What you should do →
The answer must consist of each line below that contains the string "will".

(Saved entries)
######
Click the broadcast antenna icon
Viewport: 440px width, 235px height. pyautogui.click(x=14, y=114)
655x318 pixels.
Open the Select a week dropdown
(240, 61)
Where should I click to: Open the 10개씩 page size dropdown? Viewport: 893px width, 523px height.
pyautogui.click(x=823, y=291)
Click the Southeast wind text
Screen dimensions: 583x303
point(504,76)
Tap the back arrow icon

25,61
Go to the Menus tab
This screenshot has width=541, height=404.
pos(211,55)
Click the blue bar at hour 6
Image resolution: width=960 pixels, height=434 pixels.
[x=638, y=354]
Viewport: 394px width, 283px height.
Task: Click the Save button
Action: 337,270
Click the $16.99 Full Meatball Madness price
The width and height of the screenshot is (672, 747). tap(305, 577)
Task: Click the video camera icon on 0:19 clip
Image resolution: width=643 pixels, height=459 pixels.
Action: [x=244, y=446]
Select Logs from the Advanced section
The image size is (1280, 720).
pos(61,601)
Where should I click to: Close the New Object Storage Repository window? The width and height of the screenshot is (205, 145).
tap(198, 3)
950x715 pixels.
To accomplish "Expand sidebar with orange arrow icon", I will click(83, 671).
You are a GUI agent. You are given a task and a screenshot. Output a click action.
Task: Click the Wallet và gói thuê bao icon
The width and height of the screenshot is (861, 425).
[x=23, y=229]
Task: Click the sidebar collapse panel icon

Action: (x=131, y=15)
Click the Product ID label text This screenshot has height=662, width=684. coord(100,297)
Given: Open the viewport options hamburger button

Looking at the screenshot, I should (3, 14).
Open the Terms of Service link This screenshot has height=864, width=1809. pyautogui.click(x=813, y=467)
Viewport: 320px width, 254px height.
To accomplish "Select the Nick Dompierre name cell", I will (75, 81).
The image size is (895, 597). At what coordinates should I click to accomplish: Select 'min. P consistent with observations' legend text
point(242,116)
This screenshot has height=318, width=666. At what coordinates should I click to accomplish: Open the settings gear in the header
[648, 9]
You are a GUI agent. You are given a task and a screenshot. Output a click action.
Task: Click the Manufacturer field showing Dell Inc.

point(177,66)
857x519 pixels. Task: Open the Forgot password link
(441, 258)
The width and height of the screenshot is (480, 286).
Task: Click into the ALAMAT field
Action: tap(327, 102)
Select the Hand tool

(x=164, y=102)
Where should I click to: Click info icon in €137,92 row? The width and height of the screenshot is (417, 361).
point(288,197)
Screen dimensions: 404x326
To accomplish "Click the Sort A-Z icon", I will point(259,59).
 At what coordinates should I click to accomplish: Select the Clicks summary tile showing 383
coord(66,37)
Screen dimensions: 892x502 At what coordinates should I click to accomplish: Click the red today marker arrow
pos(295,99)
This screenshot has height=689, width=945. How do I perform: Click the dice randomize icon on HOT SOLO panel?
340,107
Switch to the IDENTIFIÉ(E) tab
######
Problem solution →
To accomplish "Expand sidebar with orange arrow icon", I will click(83, 671).
To accomplish "Select the Nick Dompierre name cell", I will (75, 81).
To accomplish "Click the Sort A-Z icon", I will point(259,59).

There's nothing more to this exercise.